◇神輿に神像、練り歩き

 太平洋戦争中に台湾南部・台南市で戦死し、現地で神としてまつられている水戸市出身の旧日本海軍兵曹長、杉浦茂峰(しげみね)氏の神像が、初めて「里帰り」した。杉浦氏を「飛虎(ひこ)将軍」として廟(びょう)にまつる現地の管理委員会メンバーが、神像を持って来日。22日に水戸市の関係者らとともにみこしを担いで市内を練り歩き、両市民の友好を誓った。【松本尚也】

 水戸市などによると、杉浦氏は旧海軍の零戦パイロット。1923年11月水戸市で生まれ、太平洋戦争末期の44年10月、台南で米軍との交戦中に撃墜され、20歳で戦死した。その際、集落への墜落を避けようと機体からの脱出を遅らせ、郊外まで飛行した、と伝わる。

 現地の住民らは「集落を戦火から救うため、自分の命を犠牲にした飛行士」と感謝し、戦闘機を意味する「飛虎」にちなみ「飛虎将軍」と呼んであがめた。71年に廟を建設し、その後、木製の神像(全長約30センチ)を製作。
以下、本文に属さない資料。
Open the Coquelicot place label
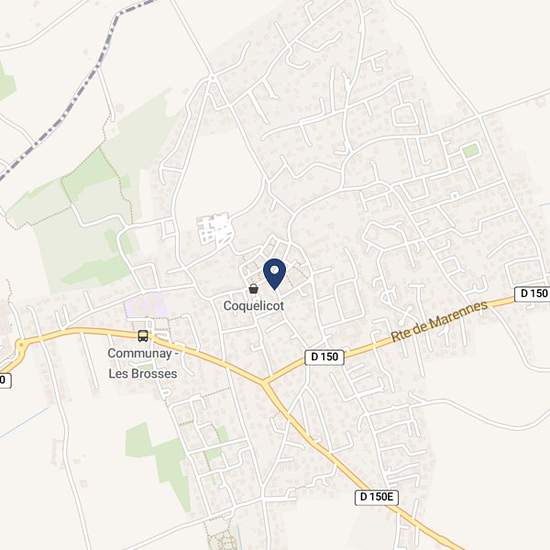The image size is (550, 550). [254, 306]
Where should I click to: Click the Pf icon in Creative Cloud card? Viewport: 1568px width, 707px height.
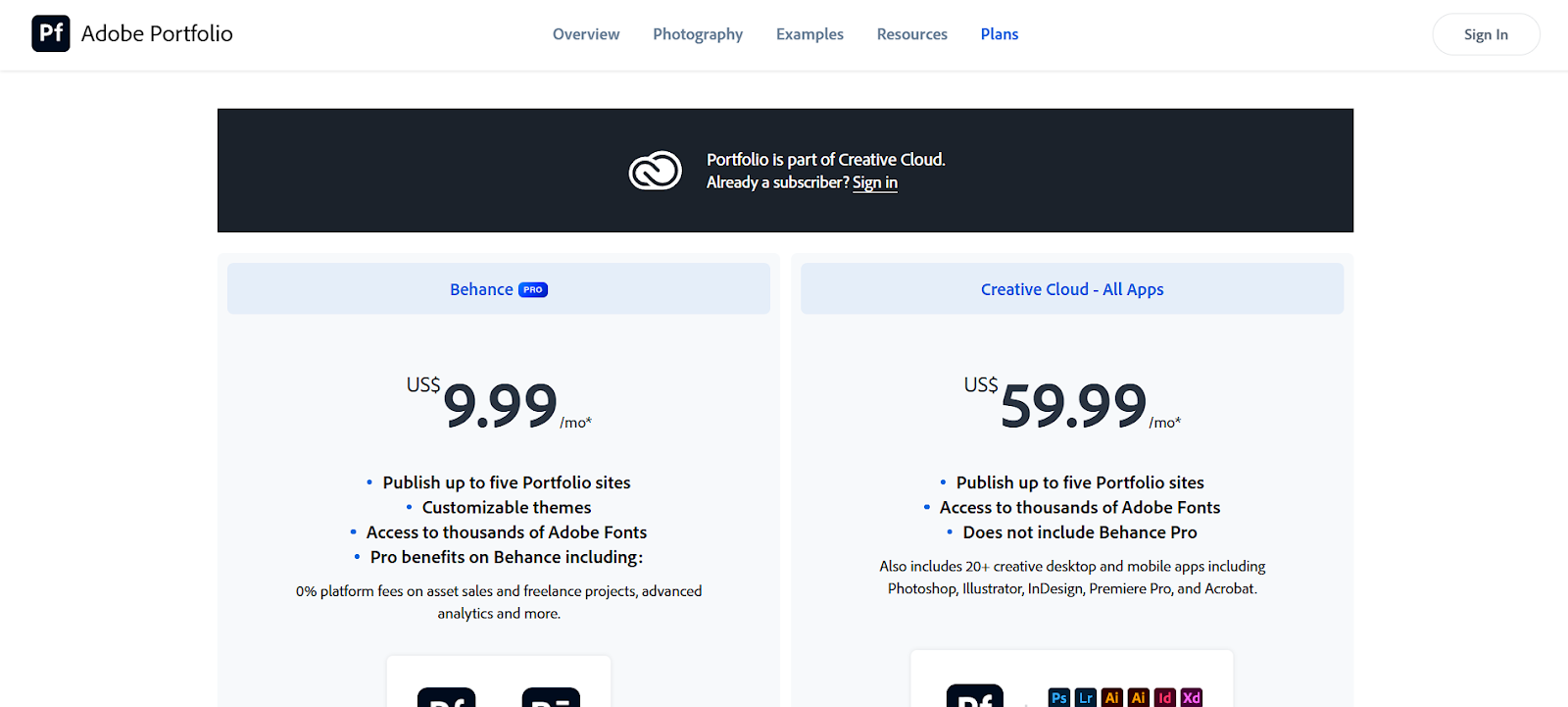975,695

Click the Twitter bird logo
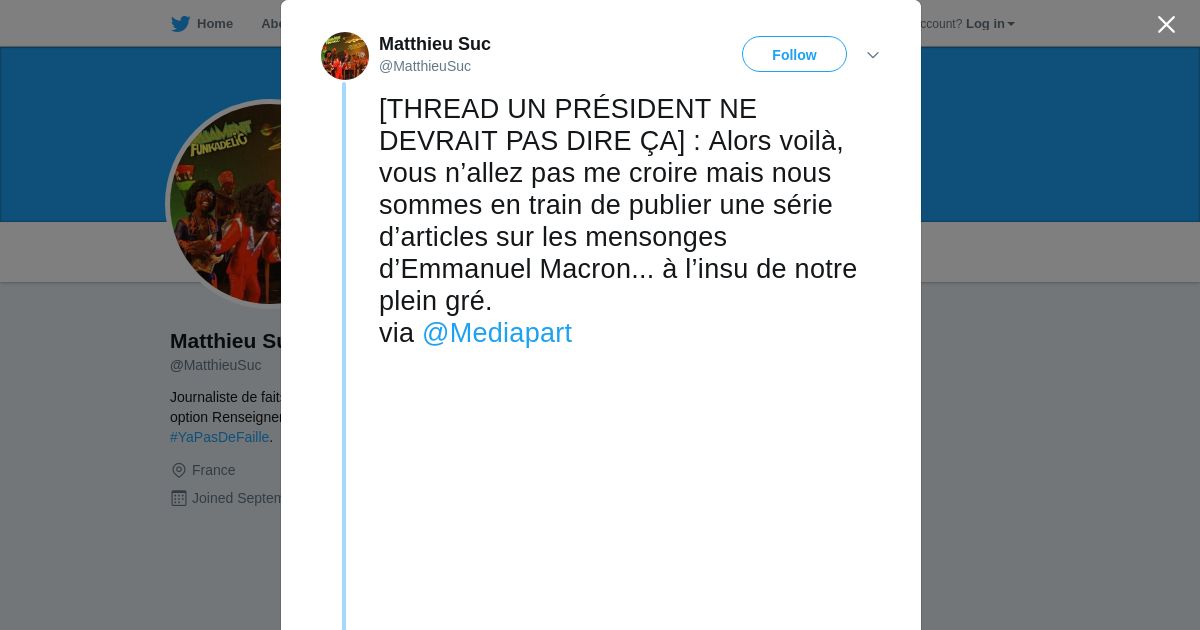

観光ガイドブックにも取り上げられ、日本から訪れる人も多いという。

 「里帰り」のきっかけを作ったのは、元国会議員秘書で水戸市内ではんこ屋を営む藤田和久さん(64)。4年前に偶然、インターネットで飛虎将軍の存在を知り、「水戸の人たちにも知ってもらいたい」と市に交流を働きかけた。

 今年2月、高橋靖市長の現地訪問が実現。市は杉浦氏の功績を市民に周知しようと、生家跡地の県信用組合農林水産部ビル(同市五軒町2)に同氏を紹介するパネルを今月15日に設置した。

 管理委員会のメンバーら約25人は21日来日し、22日は水戸市の県護国神社で慰霊祭を開催。「水戸神輿(みこし)連合会」のメンバーらと市内を練り歩いたり、杉浦氏の生家跡を見学したりした。委員会の呉進池(うじんち)会長は「飛虎将軍も里帰りしたかったと思うので感動している。今後も水戸市と台南市の交流を続けていきたい」と話した。一行は23日、神像とともに杉浦氏の母校である三の丸小と五軒小を訪問する。